By Katie Perry
BELLEVILLE – Downtown Belleville saw more men, women and even dogs come together on Wednesday to celebrate International Women’s Day than in previous years.
International Women’s Day is a day to empower women and celebrate their rights.
Chants filled the chilled air as men and women of all shapes and sizes held signs and marched through the streets at 4:30 p.m. One lane had been closed to traffic for the march, but some drivers in the other lane smiled and honked in support.
The voices of many shouted things like, “Women owe you nothing – No! Nothing” and “Women’s rights are human rights.” The call and response could be heard from a block away. Each response rang louder as the march progressed.
Sydney Jarvis was among the nearly 150 people who participated. “I didn’t expect to feel so included,” she said. “I came by myself so I thought I was going to feel alone, but I didn’t. It felt like a big community.”
“I felt alive,” Jarvis added. “I felt like I was doing something good. I felt a warm feeling in my stomach.”
The crowd returned to the Belleville Public Library, the march’s starting point, around 5 p.m. for a social hour. In the gallery on the third floor, food and warm beverages were laid out for the participants to enjoy. The food quickly ran out as the gallery filled up during the social hour.
Karen Fisk, an organizer of the event, apologized for the crowded space and for the shortage of food, but added, “I’m not really sorry – because that means there are a lot of you here, more than we expected.”

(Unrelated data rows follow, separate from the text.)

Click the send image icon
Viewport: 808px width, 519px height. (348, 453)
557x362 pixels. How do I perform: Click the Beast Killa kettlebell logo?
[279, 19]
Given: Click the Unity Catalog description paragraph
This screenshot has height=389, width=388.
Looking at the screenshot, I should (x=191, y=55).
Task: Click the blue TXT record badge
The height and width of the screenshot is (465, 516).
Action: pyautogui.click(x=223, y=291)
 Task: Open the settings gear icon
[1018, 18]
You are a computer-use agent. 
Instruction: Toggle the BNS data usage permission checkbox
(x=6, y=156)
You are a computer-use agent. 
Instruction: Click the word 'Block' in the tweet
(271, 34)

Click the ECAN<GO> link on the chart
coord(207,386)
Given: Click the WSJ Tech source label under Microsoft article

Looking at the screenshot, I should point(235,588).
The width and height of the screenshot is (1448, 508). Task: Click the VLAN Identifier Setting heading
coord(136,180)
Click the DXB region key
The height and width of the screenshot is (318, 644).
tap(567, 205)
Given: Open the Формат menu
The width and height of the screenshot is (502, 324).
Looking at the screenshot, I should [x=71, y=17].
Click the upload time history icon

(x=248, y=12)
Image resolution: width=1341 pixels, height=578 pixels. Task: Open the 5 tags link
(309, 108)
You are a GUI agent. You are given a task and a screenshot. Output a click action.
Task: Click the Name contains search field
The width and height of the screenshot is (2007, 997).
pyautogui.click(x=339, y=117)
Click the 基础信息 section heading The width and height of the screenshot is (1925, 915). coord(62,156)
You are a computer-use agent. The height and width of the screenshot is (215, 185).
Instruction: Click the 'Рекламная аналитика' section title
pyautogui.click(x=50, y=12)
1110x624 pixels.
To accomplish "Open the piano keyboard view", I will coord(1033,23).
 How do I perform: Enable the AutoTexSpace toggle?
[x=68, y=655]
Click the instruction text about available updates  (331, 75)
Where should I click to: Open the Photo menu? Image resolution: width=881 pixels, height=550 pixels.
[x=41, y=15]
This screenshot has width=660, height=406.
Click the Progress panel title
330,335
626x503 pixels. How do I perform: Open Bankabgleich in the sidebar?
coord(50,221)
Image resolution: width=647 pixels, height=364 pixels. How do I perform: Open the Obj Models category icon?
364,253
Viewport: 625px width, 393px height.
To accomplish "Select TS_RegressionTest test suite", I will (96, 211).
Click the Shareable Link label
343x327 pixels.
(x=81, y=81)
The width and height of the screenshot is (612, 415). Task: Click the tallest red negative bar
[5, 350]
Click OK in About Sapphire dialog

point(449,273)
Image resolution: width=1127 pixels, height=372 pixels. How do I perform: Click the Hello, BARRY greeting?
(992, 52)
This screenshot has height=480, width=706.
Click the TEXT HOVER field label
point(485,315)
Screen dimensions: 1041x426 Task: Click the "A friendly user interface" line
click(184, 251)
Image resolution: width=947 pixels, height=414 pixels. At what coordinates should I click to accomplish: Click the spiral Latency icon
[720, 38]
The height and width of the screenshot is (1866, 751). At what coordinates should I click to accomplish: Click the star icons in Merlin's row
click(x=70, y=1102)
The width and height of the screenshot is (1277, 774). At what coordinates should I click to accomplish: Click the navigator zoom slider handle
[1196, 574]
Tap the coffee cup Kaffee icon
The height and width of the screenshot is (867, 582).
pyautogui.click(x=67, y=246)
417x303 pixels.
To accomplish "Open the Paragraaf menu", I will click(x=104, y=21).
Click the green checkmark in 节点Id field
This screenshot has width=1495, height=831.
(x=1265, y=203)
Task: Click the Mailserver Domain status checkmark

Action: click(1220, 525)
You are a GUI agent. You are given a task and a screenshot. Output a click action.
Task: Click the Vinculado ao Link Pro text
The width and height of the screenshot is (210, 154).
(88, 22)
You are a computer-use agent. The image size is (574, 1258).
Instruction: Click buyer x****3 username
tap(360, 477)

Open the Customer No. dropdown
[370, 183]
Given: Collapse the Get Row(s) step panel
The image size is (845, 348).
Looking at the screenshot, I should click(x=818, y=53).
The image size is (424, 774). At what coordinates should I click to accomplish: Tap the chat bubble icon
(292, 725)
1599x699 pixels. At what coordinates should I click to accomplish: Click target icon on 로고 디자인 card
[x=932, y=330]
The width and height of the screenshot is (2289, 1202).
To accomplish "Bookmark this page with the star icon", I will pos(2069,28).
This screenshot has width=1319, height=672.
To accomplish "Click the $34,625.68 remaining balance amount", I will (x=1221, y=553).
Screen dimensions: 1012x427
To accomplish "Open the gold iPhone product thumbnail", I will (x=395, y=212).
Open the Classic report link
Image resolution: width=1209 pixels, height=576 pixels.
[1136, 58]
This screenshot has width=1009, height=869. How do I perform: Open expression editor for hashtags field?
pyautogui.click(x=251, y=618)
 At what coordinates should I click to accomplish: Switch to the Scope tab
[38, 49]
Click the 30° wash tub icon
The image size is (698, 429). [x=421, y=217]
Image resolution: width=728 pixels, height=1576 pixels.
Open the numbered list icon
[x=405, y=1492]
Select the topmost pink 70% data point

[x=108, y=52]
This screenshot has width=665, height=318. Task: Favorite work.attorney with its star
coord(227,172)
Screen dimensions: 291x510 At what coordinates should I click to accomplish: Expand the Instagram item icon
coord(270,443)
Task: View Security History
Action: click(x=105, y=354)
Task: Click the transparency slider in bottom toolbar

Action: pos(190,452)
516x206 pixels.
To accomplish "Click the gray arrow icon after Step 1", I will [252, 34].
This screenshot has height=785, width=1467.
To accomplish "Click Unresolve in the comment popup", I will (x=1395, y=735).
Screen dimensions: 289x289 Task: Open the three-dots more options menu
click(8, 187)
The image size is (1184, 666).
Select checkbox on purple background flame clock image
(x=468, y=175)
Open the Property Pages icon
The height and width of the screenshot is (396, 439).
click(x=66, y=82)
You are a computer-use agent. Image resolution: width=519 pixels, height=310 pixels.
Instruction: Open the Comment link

Around 6 p.m. there was a presentation by Katherine Govier, a Canadian novelist who founded the Shoe Project, which helps women who have immigrated to Canada tell their stories and cultivate their presentation and writing skills.
Govier explained that the women who participate in the Shoe Project are invited to bring the shoes they were wearing when they arrived in Canada and use them as the starting point for telling their stories. She shared some of those stories and talked about how the Shoe Project has grown since it started five years ago.